The Spanish Minister for Energy, Tourism and Digital Agenda (currently responsible for IP) has confirmed that Spain is maintaining its position of not participating in the unitary patent system. The Minister spoke in a recent plenary session of the Congress of Deputies (the lower chamber of Spain’s parliament) here in response to the question by an opposition party MP as to whether that was still the position. All opposition parties have expressed their support for joining the unitary patent and Unified Patent Court (UPC) project in previous parliamentary debates and, as this new question shows, the subject of participation in the system is still very much alive in Spanish politics.

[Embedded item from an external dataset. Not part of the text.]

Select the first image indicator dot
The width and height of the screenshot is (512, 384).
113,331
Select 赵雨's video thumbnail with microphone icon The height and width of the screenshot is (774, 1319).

Regarding the reasons for non-participation in the new system, as reported here, in March 2017 the minister then responsible for IP had said that they revolved around Spanish not being one of its official languages. The MP now raising the question said she considered that those reasons did not make much sense. As well as noting that registration of a European patent requires use of a language other than Spanish, and also that the unitary patent system will provide some compensation for translation costs, she said that the government’s support of single market legislation and harmonisation was contradictory to its promotion of the coexistence of two patent systems. Regarding the language regime, the Minister, while acknowledging the MP’s points, referred to the potential additional burden on Spanish companies (particularly SMEs) defending a claim for unitary patent infringement, or assessing whether they would infringe. (Unlike a ‘classical’ European patent, a unitary patent would not need to be translated into Spanish to be valid in Spain.) Regarding the single market/harmonisation point, the Minister responded that the unitary patent system was not a European harmonisation but instead was formed by the enhanced cooperation procedure for those countries wanting to participate. In addition to the language regime, the Minister indicated the following were reasons for non-participation:
the uncertainty of the system’s future due to both the challenge in the German Constitutional Court and Brexit;
a Spanish company would still be able to obtain a unitary patent and enforce it (outside Spain) in the UPC; and
the higher costs of litigation in the UPC than in a Spanish court, which would be a particular problem for SMEs.